TASK DIRECTIONS: Using the material that follows, work out how many lines include the word "Media". Your answer should be that number only.

DATA FOR THIS TASK:

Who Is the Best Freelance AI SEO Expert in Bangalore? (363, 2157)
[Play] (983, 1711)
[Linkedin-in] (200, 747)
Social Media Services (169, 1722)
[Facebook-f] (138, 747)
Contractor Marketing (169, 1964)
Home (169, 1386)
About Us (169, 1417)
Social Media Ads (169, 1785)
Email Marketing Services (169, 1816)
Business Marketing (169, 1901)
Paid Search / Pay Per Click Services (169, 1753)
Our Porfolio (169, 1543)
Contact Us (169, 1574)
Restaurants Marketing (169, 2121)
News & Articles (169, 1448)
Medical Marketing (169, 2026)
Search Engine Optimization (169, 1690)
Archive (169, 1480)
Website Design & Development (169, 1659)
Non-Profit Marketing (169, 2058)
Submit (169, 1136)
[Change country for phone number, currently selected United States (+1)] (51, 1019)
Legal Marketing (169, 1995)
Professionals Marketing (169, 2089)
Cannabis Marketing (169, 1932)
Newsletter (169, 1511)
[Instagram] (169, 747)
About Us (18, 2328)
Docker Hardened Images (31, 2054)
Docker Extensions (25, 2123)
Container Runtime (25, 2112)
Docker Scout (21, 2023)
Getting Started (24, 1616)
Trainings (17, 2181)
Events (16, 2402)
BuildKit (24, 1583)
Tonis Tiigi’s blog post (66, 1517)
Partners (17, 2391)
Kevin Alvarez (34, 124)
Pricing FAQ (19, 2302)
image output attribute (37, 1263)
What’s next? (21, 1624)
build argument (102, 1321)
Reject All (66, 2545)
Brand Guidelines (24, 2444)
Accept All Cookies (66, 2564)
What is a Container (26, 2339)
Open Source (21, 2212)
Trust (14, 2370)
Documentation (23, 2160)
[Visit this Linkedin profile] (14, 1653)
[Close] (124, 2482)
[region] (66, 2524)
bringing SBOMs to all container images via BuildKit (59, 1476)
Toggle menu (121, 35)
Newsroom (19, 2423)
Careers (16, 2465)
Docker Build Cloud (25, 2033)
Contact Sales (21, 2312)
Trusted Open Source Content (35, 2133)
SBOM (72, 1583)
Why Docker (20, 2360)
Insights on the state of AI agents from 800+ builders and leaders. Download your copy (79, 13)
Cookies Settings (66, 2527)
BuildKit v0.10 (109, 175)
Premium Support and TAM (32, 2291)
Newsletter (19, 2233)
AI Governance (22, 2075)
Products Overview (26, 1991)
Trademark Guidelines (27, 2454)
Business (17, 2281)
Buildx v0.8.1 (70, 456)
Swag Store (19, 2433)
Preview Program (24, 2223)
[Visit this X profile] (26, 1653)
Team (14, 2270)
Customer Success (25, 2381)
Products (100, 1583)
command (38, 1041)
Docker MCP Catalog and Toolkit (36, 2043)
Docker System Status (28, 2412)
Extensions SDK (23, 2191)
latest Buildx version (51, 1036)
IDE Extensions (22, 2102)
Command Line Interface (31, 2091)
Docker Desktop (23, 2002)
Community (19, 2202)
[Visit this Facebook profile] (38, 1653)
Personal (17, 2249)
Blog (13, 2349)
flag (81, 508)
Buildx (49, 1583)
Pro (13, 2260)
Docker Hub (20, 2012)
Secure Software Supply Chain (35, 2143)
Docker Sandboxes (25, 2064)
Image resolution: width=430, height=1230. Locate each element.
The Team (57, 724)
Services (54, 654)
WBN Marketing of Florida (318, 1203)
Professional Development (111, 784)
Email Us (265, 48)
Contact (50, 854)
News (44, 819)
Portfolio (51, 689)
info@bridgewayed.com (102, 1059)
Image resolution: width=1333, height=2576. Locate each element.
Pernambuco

RESPONSE TO THE TASK: 2